The public-use data from the Longitudinal Employer-Household Dynamics Program, including the Quarterly Workforce Indicators (QWI) and Job-to-Job Flows (J2J), are available for download according to structural and file naming schema. The data themselves are available as Comma-Separated Value (CSV) files through the LEHD website’s Data page at http://lehd.ces.census.gov/data/ as well as through the LED Extraction Tool.

2. History

The first published schema for the Quarterly Workforce Indicators (QWI) was v3.5, used for QWI files releases through R2013Q1. No formal document describing the schema was released, but a user-contributed "Cheatsheet" was available. A restructuring of the data and file naming conventions lead to V4.0 for releases starting with R2013Q2. The newer schema was described in the form of a PDF document that was occassionally updated to reflect corrections and enhancements. All data releases were accompanied by a set of CSV files for allowable values of variables and flags, accompanying each collection of tabulations for each state.

Starting with release R2015Q2, a more formal and flexible structure was implemented, and published as V4.0.1. As changes occur to elements of the schema, version numbers are incremented (see Versioning). Broader changes are first published as draft schemas (typically used by draft or "beta" releases of data), before becoming finalized.

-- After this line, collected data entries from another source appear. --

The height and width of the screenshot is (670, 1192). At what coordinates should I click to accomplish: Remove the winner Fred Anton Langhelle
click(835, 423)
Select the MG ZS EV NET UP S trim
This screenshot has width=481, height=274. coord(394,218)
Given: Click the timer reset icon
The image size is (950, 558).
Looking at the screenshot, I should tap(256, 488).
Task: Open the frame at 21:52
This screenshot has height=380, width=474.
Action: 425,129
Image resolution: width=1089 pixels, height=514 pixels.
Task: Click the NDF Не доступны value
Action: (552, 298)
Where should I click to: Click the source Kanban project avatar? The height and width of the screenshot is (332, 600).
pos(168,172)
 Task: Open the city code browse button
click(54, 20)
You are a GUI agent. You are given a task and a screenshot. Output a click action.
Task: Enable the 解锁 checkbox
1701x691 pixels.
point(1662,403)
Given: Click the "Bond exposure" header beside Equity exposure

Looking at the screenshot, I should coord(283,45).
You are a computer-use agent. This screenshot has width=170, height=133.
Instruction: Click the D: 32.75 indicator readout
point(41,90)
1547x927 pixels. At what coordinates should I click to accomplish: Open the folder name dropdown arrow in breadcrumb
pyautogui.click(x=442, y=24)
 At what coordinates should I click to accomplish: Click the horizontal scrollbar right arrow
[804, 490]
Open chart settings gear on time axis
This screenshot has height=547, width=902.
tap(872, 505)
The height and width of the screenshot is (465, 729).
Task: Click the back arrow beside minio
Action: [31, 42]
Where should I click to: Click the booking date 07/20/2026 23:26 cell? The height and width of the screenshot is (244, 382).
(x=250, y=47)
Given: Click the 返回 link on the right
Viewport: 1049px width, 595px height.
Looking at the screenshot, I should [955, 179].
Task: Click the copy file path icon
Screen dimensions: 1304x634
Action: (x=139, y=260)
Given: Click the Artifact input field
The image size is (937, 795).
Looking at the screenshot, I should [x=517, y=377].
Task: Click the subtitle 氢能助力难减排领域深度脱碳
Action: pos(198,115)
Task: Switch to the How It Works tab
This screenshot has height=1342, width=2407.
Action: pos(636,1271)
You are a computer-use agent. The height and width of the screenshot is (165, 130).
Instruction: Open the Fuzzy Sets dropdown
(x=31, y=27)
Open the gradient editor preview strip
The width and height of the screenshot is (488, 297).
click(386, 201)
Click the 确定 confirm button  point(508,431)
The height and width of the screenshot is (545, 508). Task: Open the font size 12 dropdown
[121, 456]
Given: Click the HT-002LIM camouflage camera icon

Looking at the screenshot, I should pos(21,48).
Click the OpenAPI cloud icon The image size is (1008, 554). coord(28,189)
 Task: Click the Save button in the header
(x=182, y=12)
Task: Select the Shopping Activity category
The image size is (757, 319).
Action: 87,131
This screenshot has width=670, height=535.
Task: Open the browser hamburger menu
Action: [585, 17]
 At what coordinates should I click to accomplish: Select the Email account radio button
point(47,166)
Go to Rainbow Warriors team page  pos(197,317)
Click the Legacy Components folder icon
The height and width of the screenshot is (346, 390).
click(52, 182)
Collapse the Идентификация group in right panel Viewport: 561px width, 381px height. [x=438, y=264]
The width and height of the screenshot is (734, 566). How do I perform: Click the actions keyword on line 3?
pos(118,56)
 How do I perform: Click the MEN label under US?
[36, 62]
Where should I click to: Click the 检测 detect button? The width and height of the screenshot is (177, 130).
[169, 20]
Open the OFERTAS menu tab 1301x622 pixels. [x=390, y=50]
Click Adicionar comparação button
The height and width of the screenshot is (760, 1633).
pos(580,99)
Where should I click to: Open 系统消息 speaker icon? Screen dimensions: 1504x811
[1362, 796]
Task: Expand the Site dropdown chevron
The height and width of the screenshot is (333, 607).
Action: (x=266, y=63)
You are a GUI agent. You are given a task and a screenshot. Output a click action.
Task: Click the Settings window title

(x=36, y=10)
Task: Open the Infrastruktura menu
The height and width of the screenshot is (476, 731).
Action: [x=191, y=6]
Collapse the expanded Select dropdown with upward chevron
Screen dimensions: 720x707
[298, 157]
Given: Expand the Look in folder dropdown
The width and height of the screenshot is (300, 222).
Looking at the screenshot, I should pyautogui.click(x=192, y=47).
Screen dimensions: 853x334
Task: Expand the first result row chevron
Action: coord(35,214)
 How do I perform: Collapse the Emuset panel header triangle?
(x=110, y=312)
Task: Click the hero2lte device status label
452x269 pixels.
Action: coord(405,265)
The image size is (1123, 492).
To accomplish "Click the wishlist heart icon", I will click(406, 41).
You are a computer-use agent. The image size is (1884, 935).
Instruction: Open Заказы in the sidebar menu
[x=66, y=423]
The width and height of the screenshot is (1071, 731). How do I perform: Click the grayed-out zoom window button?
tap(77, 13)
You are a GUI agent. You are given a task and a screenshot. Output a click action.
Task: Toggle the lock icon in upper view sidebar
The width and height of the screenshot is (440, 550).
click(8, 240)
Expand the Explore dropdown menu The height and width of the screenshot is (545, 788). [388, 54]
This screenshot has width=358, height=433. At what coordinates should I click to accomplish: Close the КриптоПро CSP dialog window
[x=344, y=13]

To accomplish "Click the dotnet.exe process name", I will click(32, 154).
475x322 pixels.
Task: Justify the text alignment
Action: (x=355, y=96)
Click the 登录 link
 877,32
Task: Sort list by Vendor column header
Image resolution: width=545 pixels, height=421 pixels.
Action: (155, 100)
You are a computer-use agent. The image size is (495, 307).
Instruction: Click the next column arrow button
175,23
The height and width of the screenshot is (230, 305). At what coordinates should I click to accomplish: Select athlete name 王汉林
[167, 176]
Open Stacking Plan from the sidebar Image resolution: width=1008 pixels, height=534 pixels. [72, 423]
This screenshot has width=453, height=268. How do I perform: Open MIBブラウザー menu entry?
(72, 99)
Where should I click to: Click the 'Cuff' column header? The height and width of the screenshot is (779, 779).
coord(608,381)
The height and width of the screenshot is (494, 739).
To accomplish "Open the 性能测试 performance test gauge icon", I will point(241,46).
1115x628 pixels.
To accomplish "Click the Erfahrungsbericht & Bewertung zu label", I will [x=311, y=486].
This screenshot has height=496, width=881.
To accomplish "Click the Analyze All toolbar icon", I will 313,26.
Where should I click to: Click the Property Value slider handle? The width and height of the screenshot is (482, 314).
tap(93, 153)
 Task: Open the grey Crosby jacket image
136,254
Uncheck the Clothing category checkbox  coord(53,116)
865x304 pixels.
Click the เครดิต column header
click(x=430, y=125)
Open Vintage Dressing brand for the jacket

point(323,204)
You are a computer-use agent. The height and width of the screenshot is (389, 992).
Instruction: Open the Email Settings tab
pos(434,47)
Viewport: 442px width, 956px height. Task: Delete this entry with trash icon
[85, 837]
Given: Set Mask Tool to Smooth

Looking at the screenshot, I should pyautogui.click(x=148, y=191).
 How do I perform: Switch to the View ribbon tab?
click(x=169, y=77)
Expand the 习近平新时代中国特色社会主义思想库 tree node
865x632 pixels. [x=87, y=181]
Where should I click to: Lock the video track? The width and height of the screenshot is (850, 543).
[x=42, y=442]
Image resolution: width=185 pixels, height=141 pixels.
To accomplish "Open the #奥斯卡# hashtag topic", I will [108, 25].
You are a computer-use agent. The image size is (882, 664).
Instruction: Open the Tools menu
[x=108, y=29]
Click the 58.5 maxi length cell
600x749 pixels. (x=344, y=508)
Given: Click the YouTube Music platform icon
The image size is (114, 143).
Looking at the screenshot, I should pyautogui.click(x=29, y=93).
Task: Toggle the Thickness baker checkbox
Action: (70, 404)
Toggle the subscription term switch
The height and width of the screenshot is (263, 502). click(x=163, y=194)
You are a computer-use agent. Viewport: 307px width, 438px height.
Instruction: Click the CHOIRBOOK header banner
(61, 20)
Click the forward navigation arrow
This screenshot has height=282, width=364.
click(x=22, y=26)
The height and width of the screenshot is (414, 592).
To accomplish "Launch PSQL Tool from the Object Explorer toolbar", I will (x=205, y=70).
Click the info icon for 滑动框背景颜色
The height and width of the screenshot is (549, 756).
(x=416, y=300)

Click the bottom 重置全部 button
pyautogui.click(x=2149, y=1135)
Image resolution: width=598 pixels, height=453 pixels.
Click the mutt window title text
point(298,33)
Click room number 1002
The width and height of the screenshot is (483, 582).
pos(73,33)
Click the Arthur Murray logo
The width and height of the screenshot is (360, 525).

All versions are retained on this server.

  • v3.5 First documented schema

  • V4.0 Second documented schema, change in file naming conventions; added and dropped variables.

  • V4.0.1 First formally structured schema documentation of V4 schema.

  • V4.1 Additional files and variables (not finalized yet)

3. Usage

Each data release is accompanied by a file specifying a compact notation for metadata. For instance, the R2015Q2 release of Missouri QWI by race and ethnicity for all firm types (archived here or here) would have a file called version_rh_f.txt with the following content:

QWIRH_F MO 29 1995:1-2014:3 V4.0.1 R2015Q2 qwipu_mo_20150601_1902

where the fifth component (V4.0.1) identifies the schema being used. Thus, all value labels, the naming and structure of the files, the geographic and industry coding vintages, etc. can be deduced from the information available in the V4.0.1 directory.

Names of data files follow certain rules, which are documented in the file "lehd_csv_naming".

For each identifier variable on the data file, a set of allowable values is defined. Definitions of allowable values are provided as CSV files, with headers. Available indicator variables are defined, and labels provided. These definitions are summarized in the file "lehd_public_use_schema" (formerly named "QWIPU_Data_Schema.pdf").

4. Versioning

Versioning rules follow Semantic Versioning V2.0.0, which states that

Given a version number MAJOR.MINOR.PATCH, increment the:

  • MAJOR version when you make incompatible API changes,

  • MINOR version when you add functionality in a backwards-compatible manner, and

  • PATCH version when you make backwards-compatible bug fixes.

In practice,

  • LEHD increments the major number when a new data format is used that would break import procedures by outside systems (variables are dropped, are in a different order, existing variables change names; file naming conventions change for existing files)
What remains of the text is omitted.